Erik Machel wollte gerade eine dementsprechende Frage stellen, als er jedoch Jones seine verkniffene Miene sah, ließ er es lieber bleiben. Der arme Junge hat wirklich nichts zu lachen, ging ihm auf. Vielleicht wusste er ja selbst nicht, wovon seine Frau da gerade redete, oder es war ihm einfach nur peinlich.

„Was sind das denn für Pläne, von denen deine Frau hier spricht“, wandte sich statt Erik Slim jetzt an Jones. „Willst du etwa ins Parlament?“

Bevor Jones antworten konnte, warf sich Antonia in Position. „Hast du nicht zugehört?“, herrschte sie Slim an. „Colorado wird demnächst ein Bundesstaat der Vereinigten Staaten werden. Da braucht man hier Leute wie Jones. Natürlich hat er vor, nach Denver zu gehen.“

Erik verkniff sich ein Grinsen. Solche Frauen wie Antonia kannte er zur Genüge. Hinter der Fassade aus Glimmer und leerem Geschwätz war nicht mehr viel. Sie profilierten sich mit Hilfe ihrer Männer, glaubten, sie wären etwas Besseres als der Rest der Welt. Doch im Grunde genommen bestanden sie nur aus einer leeren, langweiligen, selbstsüchtigen Fassade. Aufgeblasene Weiber – so hatte er sie immer genannt. Wenn es darauf ankam, konnte ein Mann sich nicht auf sie verlassen. Sie würden eher ihr eigenes Scherflein in Sicherheit bringen, als ihrem Mann in schlechten Zeiten zur Seite zu stehen. Mit so einer Frau wollte er nicht verheiratet sein.
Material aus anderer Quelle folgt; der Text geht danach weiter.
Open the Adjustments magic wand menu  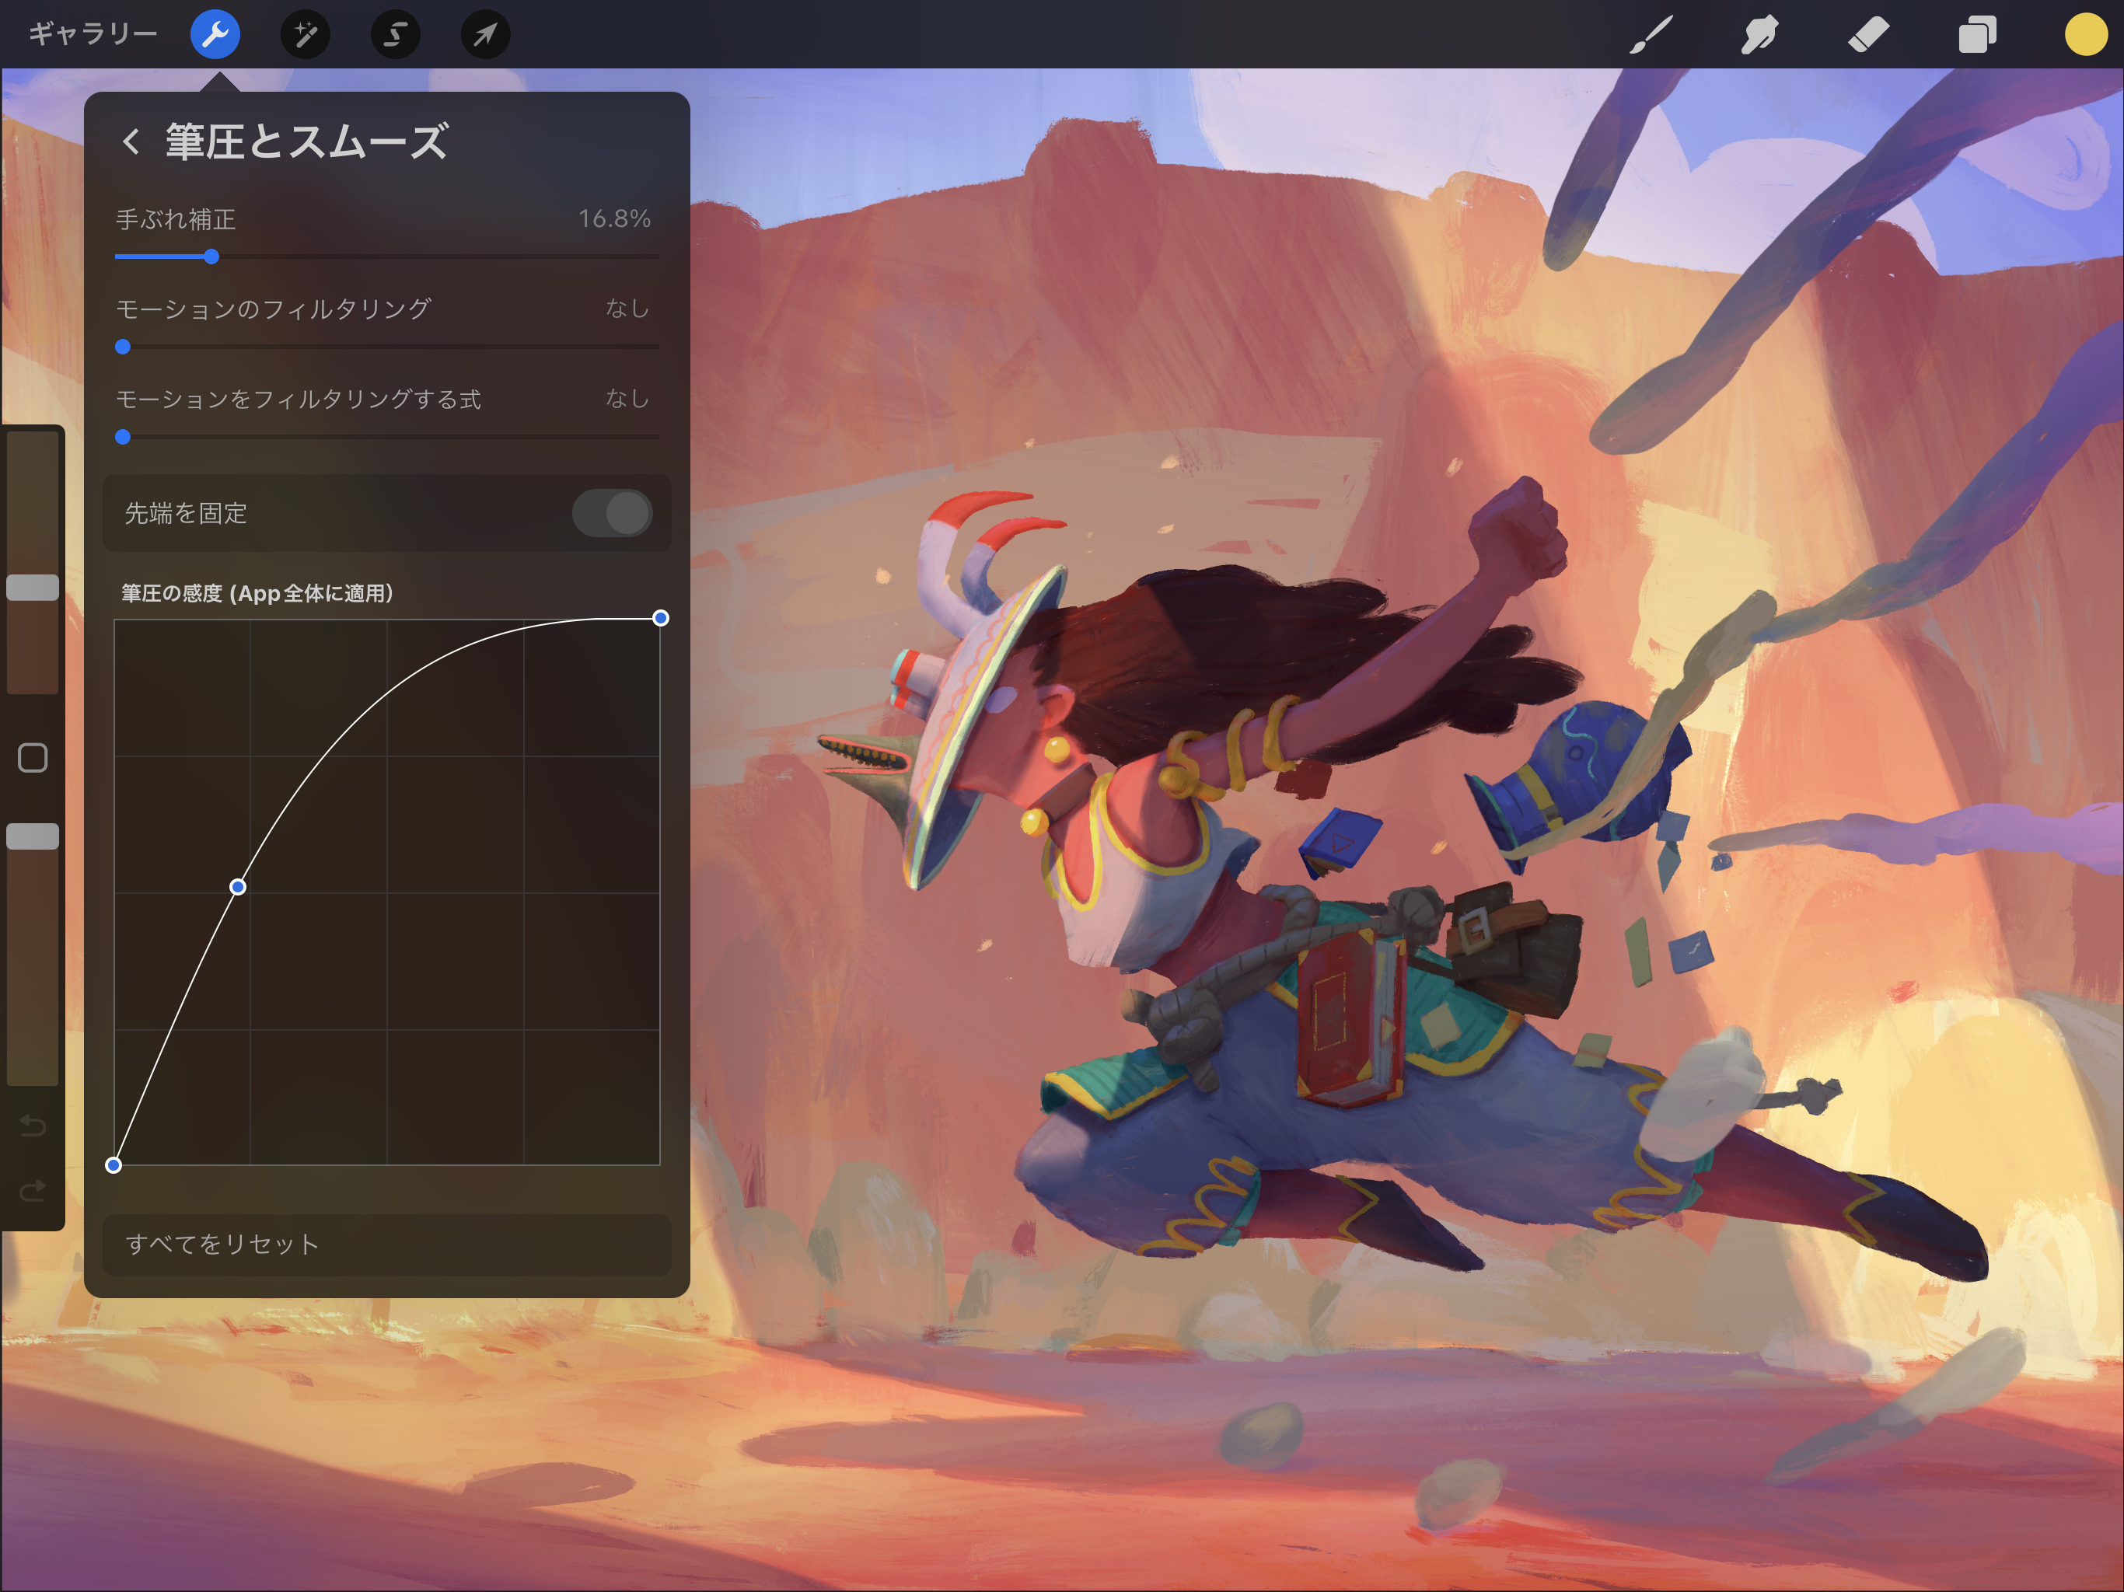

Einen triumphierenden Blick in die Runde werfend, redete Antonia schon wieder weiter. „Wenn erst einmal dieses Haus hier fertig ist, werden wir Gäste aus den höchsten Kreisen einladen. Es wird Feste geben und Musikabende“, schwärmte sie weiter.
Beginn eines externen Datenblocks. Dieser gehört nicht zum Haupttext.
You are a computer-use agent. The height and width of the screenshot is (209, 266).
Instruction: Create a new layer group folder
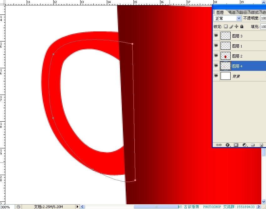[x=253, y=145]
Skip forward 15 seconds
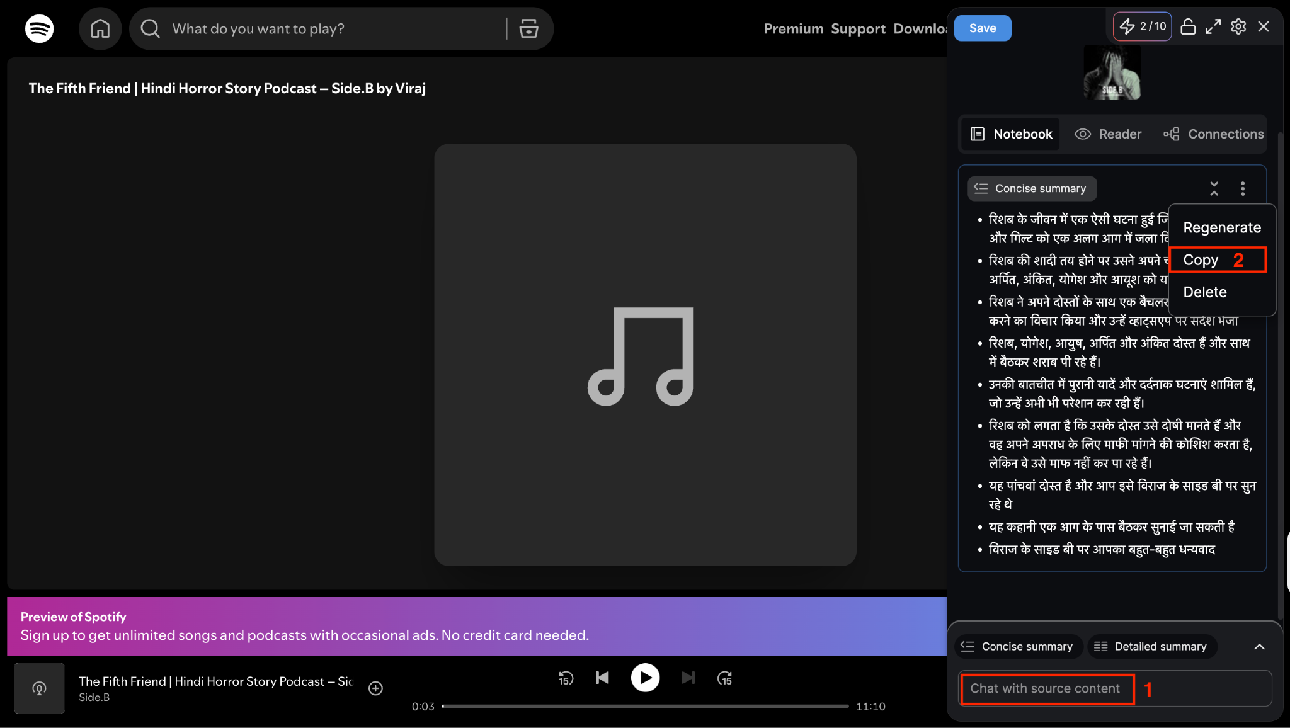 click(724, 678)
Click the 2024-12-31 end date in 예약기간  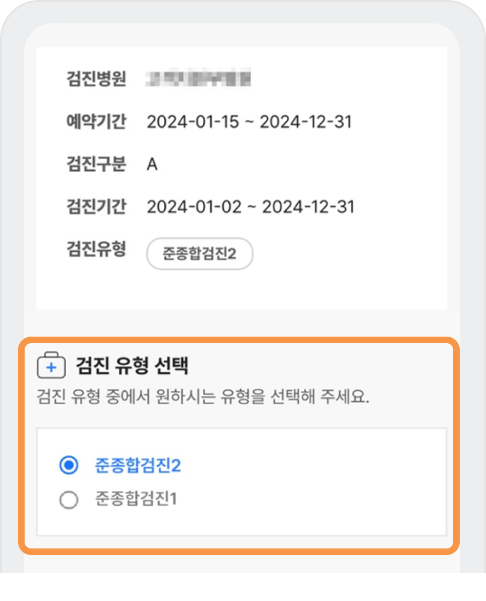306,122
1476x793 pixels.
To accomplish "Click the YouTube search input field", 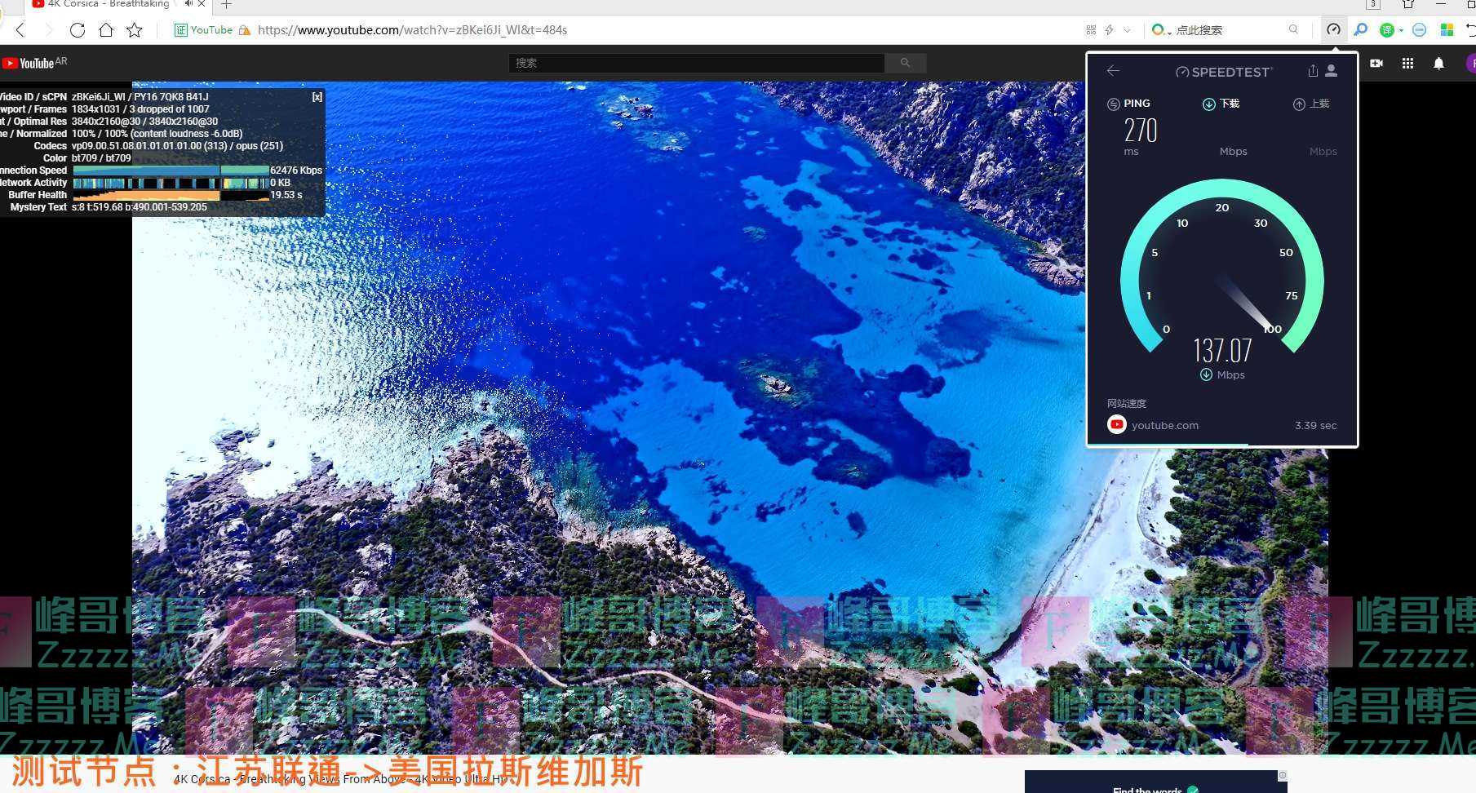I will pyautogui.click(x=696, y=63).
Erik hörte schon gar nicht mehr zu. Ihr Gerede plätscherte dahin, ohne dass er es so recht wahrnahm. Plötzlich jedoch wurde er aus seinen Gedanken gerissen, denn Slim hatte eine Bemerkung gemacht, die Antonia verstummen ließ. Vergeblich versuchte er, sich daran zu erinnern.
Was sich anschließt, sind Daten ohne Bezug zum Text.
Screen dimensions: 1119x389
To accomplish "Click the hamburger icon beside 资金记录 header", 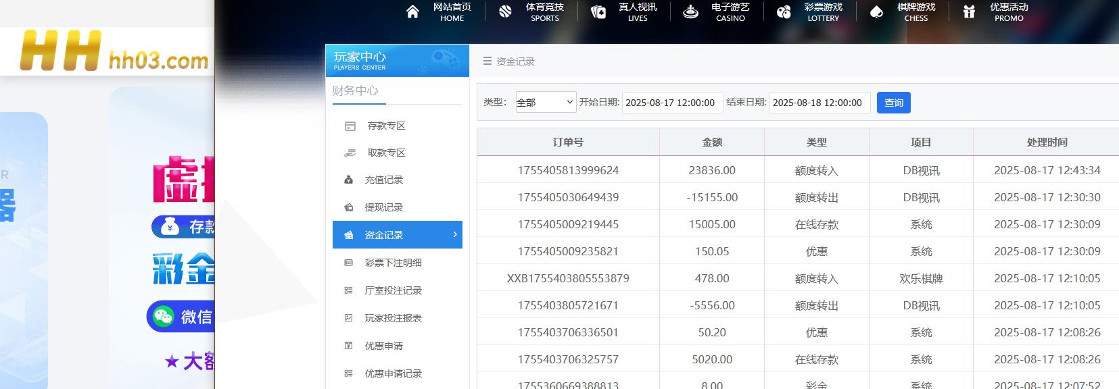I will point(487,61).
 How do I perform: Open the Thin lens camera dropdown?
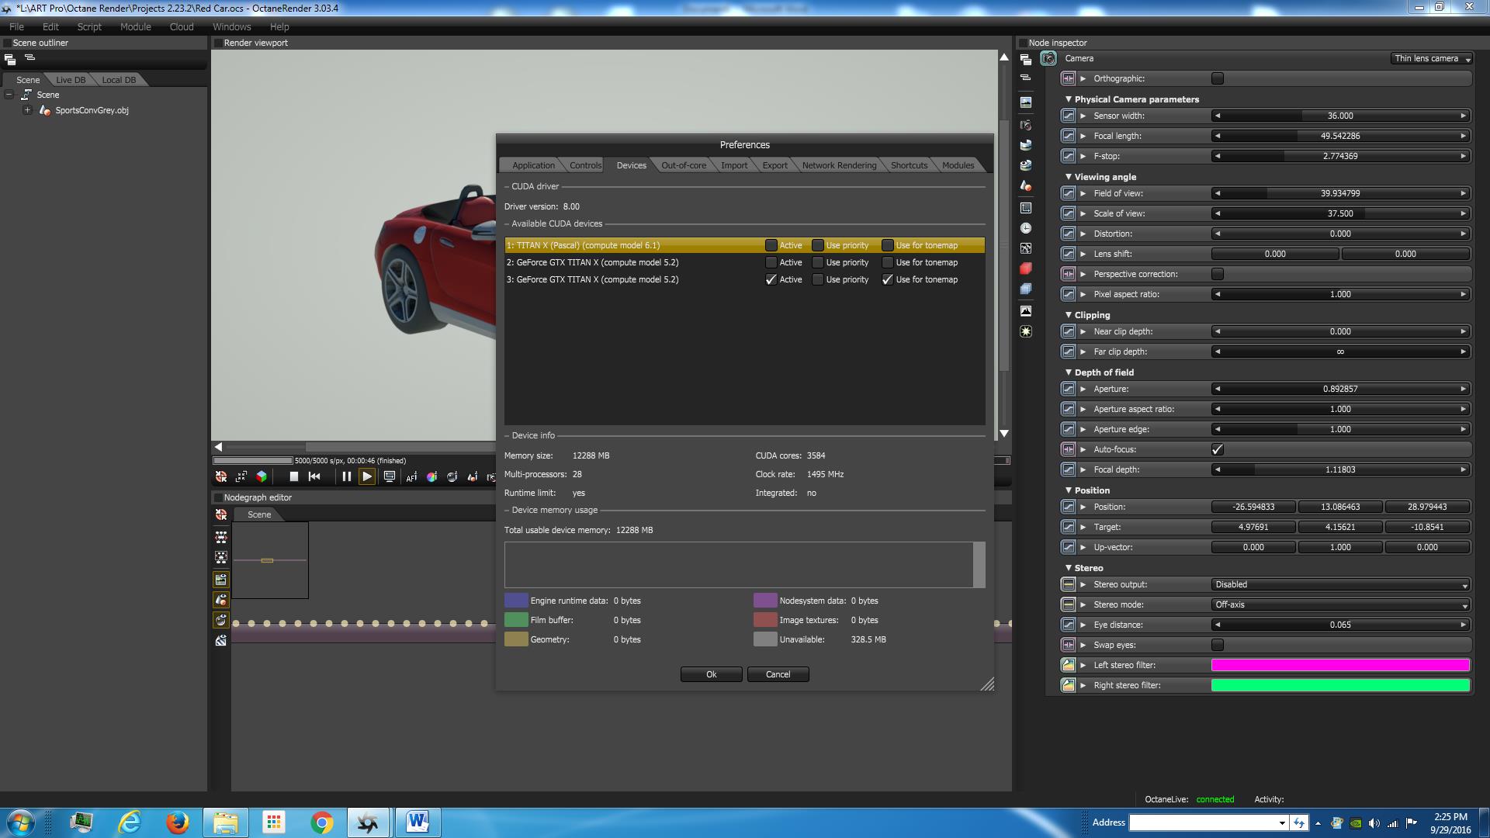[1431, 58]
„Warum warst du dann nicht bei seiner Beerdigung?“, hörte er jetzt Slim fragen. Dessen Augen waren starr auf Antonia gerichtet. Betretenes Schweigen, dann antwortete Jones an ihrer Stelle. „Meine Frau hatte bereits alles für eine würdige Trauerfeier in Bob Marcens Hotelhalle organisiert. Zuvor sollte Pastor Longe in der Kirche eine Trauerrede halten. Sie hatte auch einen prächtigen Sarg bei einem Bestatter bestellt und ihn beauftragt, ihren Onkel darin abzuholen. Aber da hattet ihr ihn ja schon heimlich, still und leise draußen vor seinem Blockhaus verscharrt.“ Jetzt wurde seine Stimme lauter. „Sie hatte alles organisiert, die Kirche war festlich geschmückt, Einladungen an die Würdenträger der Stadt verschickt; alles war so, wie es sich für einen Mann wie John Black gehörte. Da erfuhren wir, das seine Beerdigung längst stattgefunden hatte.“

Slims höhnisches Lachen unterbrach seine Rede. Er konnte sich nicht mehr beherrschen. „Wie es sich für einen Mann wie John Black gehörte?“ Ein vernichtender Blick traf Antonia, bevor er sich wieder an Jones wandte. „Es ging euch doch gar nicht um den alten Trapper – es ging euch doch nur darum, Aufsehen zu erregen. Sein Ansehen wolltet ihr benutzen, um euch ins rechte Licht zu rücken. Plötzlich tut ihr so, als wäret ihr im besten Einvernehmen auseinandergegangen. Mir hatte der Alte was ganz anderes erzählt.“ Bevor er noch weitere Ausführungen darüber machen konnte, legte Erik ihm beschwichtigend eine Hand auf die Schulter.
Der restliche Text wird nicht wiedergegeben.